→ **Exercise description**: A complete, exact copy of the data is the required answer.

→ **Extracted information**:

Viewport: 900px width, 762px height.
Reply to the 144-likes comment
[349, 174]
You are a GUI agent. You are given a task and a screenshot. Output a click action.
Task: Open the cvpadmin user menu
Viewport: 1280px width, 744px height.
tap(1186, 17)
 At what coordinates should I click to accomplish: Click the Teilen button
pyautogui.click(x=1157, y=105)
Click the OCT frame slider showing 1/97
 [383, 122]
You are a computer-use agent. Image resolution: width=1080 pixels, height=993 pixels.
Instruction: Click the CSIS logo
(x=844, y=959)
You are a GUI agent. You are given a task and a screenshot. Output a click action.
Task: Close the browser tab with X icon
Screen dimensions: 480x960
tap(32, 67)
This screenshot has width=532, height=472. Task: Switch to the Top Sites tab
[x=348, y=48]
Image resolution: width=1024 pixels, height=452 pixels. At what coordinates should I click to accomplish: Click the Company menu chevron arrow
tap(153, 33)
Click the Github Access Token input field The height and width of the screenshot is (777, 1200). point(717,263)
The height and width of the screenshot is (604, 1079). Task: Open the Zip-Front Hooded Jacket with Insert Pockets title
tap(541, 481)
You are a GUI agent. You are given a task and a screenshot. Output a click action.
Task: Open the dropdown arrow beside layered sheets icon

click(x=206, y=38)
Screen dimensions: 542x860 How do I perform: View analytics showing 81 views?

→ **Response area**:
Viewport: 900px width, 762px height.
Reply to the 144-likes comment
[349, 174]
You are a GUI agent. You are given a task and a screenshot. Output a click action.
Task: Open the cvpadmin user menu
Viewport: 1280px width, 744px height.
tap(1186, 17)
 At what coordinates should I click to accomplish: Click the Teilen button
pyautogui.click(x=1157, y=105)
Click the OCT frame slider showing 1/97
 [383, 122]
You are a computer-use agent. Image resolution: width=1080 pixels, height=993 pixels.
Instruction: Click the CSIS logo
(x=844, y=959)
You are a GUI agent. You are given a task and a screenshot. Output a click action.
Task: Close the browser tab with X icon
Screen dimensions: 480x960
tap(32, 67)
This screenshot has width=532, height=472. Task: Switch to the Top Sites tab
[x=348, y=48]
Image resolution: width=1024 pixels, height=452 pixels. At what coordinates should I click to accomplish: Click the Company menu chevron arrow
tap(153, 33)
Click the Github Access Token input field The height and width of the screenshot is (777, 1200). point(717,263)
The height and width of the screenshot is (604, 1079). Task: Open the Zip-Front Hooded Jacket with Insert Pockets title
tap(541, 481)
You are a GUI agent. You are given a task and a screenshot. Output a click action.
Task: Open the dropdown arrow beside layered sheets icon

click(x=206, y=38)
Screen dimensions: 542x860 How do I perform: View analytics showing 81 views?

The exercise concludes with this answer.